S3 🪣 + CloudFront 🌐 = AWSomeness ✨

Tuesday, July 4th, 2023

4 min read

It has been a few days since I deployed my new blog to the public. After that, I had great real-world insights into how my site was performing worldwide. Page load speed, latency, etc., can have a huge impact on the user experience of a website or web application. Even though my asset-heavy site performs 'oK' with Vercel's CDN, I wanted to improve it. The FCP and LCP insight from 135 data points are 3.58s and 3.07s, respectively. It resulted in an overall score of 57. In my pursuit to improve this, I had a few options in mind, like Cloudinary, ImageKit etc. But I wanted to try out AWS. I don't think I have to emphasise that AWS is awesome. So I just headed over to the AWS console and wired it up (Obviously, after reading the docs for a few hours or so 😂).

Prerequisite:

What is an S3 bucket?

The Simple Storage Service(S3) is a storage solution from AWS. It is basically an online storage service that allows you to store and retrieve data, such as images, videos, documents, and more. An "S3 bucket" refers to a storage container in S3. Each bucket has a unique name and can be located in a specific AWS region.

What is a CDN?

CDN stands for Content Delivery Network. It is a distributed network of servers that work together to deliver web content, such as images, videos, scripts, and other static or dynamic files, to end-users based on their geographic location. CloudFront is a CDN offered by AWS, which securely transfers content to the clients with speed.

Step 1: Create a bucket!

This is a relatively simple step, head over to the AWS console and search for S3 and create a bucket turning off "Block all public access". Basically, a public bucket 😂 (some settings are confusing). Set object ownership to however you have your account configured. After uploading the assets, let's move to the next step.

S3 bucket options.

Step 2: Add a custom domain(optional)

This was something that I wanted to do to keep my domains and subdomains more accessible. I wanted static.justgokul.dev to be the root of all my static assets. For that, I had to request an SSL/TLS certificate from ACM(Amazon Certificate Manager).

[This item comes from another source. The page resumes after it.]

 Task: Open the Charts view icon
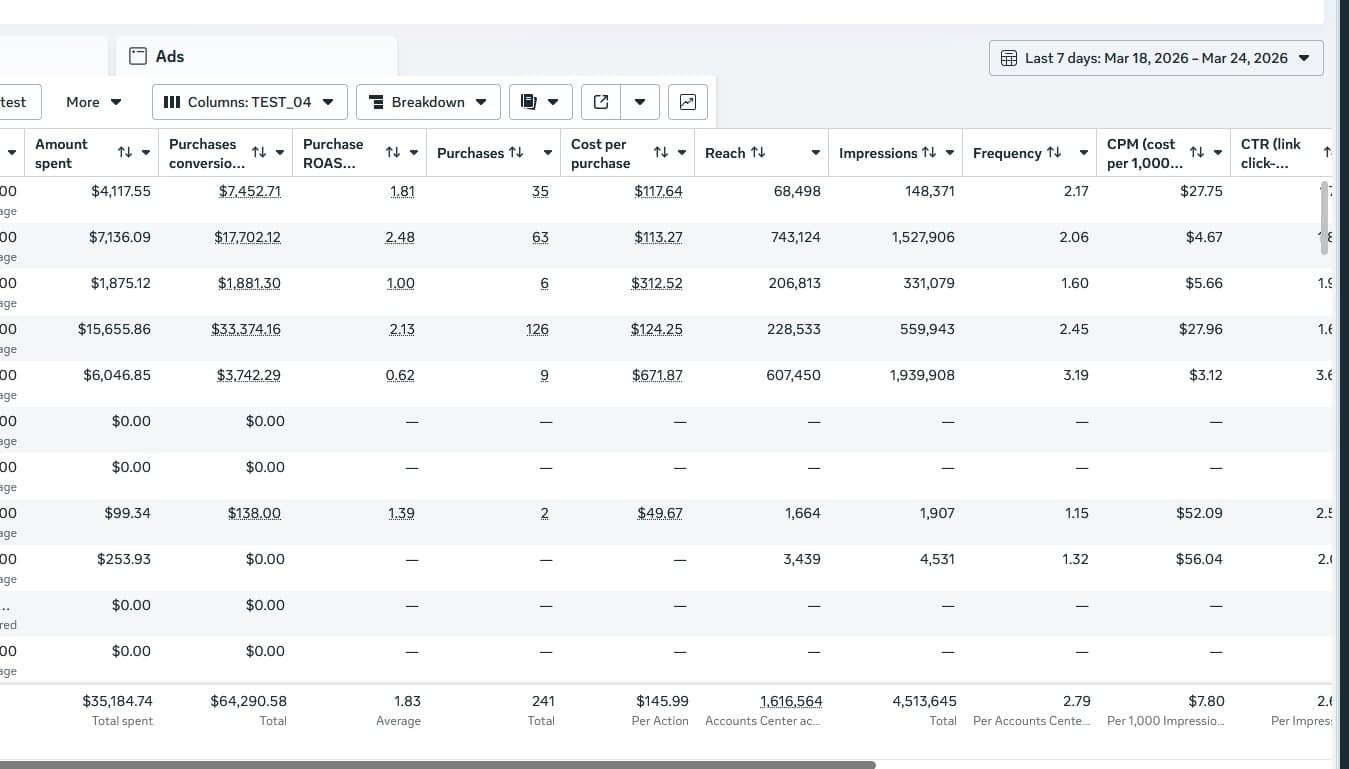[688, 102]
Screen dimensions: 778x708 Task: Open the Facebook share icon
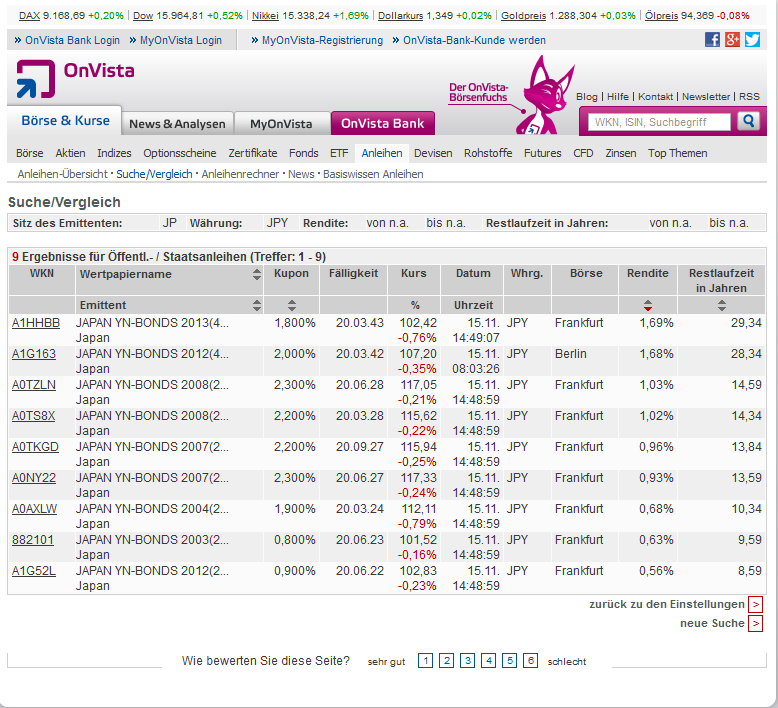(712, 40)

To do this, search for ACM in the AWS console -> request certificate -> request a public certificate -> and enter your domain name (static.justgokul.dev in my case), then create. After creation, go to the certification and check the domains section to find a CNAME record.

S3 bucket options.

For people using Route 53, add the record, and you are good to go. But for me, in my case, I have to add it to my Google domain's DNS records.

Host name                       Type        Data
-------------------------       -----       -------------------------
_xN.static.justgokul.dev        CNAME       _xM.acm-validations.aws.

Reference: How CNAME records for ACM work, Add a custom domain managed by Google Domains

After the validation is done, we can move to the next step.

Step 3: Create a CloudFront distribution

To create a CloudFront distribution, search for cloudfront in the AWS console and click 'Create a distribution'.

  1. Choose the origin domain so that it points to the S3 bucket we created
    (e.g., name.s3.amazonaws.com)
  2. Change the 'Viewer protocol policy' to 'Redirect HTTP to HTTPS'
  3. In the Settings section: Add 'Alternate domain name' (static.justgokul.dev in my case).; and choose the SSL certificate that we created earlier.

This creates a CloudFront distribution for our storage bucket.

The next step is to add the CloudFront URL to the DNS record of our domain provider.

Host name                       Type        Data
-------------------------       -----       -------------------------
static                          CNAME       Distribution domain name

This will allow us to access the distribution using static.justgokul.dev. Now any assets present in the bucket can be accessed globally through the CDN via the URL.

eg: https://static.justgokul.dev/matrix.png

Now as I am using NextJs, I have a tiny little step to do. In my next.config.js, add my static assets domain.

const nextConfig = {
  images: {
    domains: ['static.justgokul.dev'],
  },
};

Now I can access all the assets using the full URL.

Reference: NextJs docs

With this, we have a CDN delivering assets faster, plus a clean and light codebase. Thats it! With the assets delivered much faster, we will have a significantly better FCP and LCP scores!

More fun stuff awaits! Happy hacking!